TASK PROMPT. Exactly reproduce the data from its first line through the line with "Given: Click the Cortana circle icon", leaving out every line after it.

SOURCE INFORMATION.
- - - - - - -
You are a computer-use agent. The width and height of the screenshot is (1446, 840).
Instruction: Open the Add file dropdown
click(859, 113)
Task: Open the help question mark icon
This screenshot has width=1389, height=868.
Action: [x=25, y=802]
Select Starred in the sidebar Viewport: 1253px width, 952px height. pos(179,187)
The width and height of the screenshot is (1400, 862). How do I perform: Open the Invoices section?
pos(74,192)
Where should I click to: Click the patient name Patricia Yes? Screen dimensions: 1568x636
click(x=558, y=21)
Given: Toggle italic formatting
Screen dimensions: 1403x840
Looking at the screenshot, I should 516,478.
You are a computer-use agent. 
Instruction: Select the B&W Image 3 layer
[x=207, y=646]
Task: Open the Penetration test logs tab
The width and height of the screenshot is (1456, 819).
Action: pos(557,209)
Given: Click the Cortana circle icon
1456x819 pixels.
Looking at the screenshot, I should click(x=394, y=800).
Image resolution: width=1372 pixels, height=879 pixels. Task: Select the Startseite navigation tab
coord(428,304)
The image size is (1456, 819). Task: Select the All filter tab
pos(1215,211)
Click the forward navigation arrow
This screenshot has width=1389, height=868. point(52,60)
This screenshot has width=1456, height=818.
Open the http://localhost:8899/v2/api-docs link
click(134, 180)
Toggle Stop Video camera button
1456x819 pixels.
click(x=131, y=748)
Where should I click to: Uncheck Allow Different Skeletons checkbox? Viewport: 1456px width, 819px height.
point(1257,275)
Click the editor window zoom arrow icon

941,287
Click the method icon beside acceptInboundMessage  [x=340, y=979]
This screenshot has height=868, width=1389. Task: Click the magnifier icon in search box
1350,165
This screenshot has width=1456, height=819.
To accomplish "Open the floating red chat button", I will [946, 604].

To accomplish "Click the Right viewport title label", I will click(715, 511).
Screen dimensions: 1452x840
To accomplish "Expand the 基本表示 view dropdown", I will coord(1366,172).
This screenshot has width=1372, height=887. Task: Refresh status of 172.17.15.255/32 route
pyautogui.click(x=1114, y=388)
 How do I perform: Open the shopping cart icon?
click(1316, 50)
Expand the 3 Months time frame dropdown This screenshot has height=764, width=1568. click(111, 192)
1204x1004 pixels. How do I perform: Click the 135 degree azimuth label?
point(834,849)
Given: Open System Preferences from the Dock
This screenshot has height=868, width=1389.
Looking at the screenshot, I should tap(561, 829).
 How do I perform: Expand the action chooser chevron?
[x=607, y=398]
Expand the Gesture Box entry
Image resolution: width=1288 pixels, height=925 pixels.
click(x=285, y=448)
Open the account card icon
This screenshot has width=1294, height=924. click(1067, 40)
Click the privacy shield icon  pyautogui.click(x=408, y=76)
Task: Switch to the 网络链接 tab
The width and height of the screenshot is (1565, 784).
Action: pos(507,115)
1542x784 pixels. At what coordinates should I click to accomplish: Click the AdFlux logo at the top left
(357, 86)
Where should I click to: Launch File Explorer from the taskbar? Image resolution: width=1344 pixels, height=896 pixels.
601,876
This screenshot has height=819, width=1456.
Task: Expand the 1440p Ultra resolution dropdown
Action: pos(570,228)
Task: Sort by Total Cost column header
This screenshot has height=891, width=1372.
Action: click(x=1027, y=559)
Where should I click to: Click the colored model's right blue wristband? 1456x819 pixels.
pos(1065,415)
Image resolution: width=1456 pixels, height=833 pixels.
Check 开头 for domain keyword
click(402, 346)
- - - - - - -
RESPONSE AREA.
You are a computer-use agent. The width and height of the screenshot is (1446, 840).
Instruction: Open the Add file dropdown
click(859, 113)
Task: Open the help question mark icon
This screenshot has width=1389, height=868.
Action: [x=25, y=802]
Select Starred in the sidebar Viewport: 1253px width, 952px height. pos(179,187)
The width and height of the screenshot is (1400, 862). How do I perform: Open the Invoices section?
pos(74,192)
Where should I click to: Click the patient name Patricia Yes? Screen dimensions: 1568x636
click(x=558, y=21)
Given: Toggle italic formatting
Screen dimensions: 1403x840
Looking at the screenshot, I should 516,478.
You are a computer-use agent. 
Instruction: Select the B&W Image 3 layer
[x=207, y=646]
Task: Open the Penetration test logs tab
The width and height of the screenshot is (1456, 819).
Action: pos(557,209)
Given: Click the Cortana circle icon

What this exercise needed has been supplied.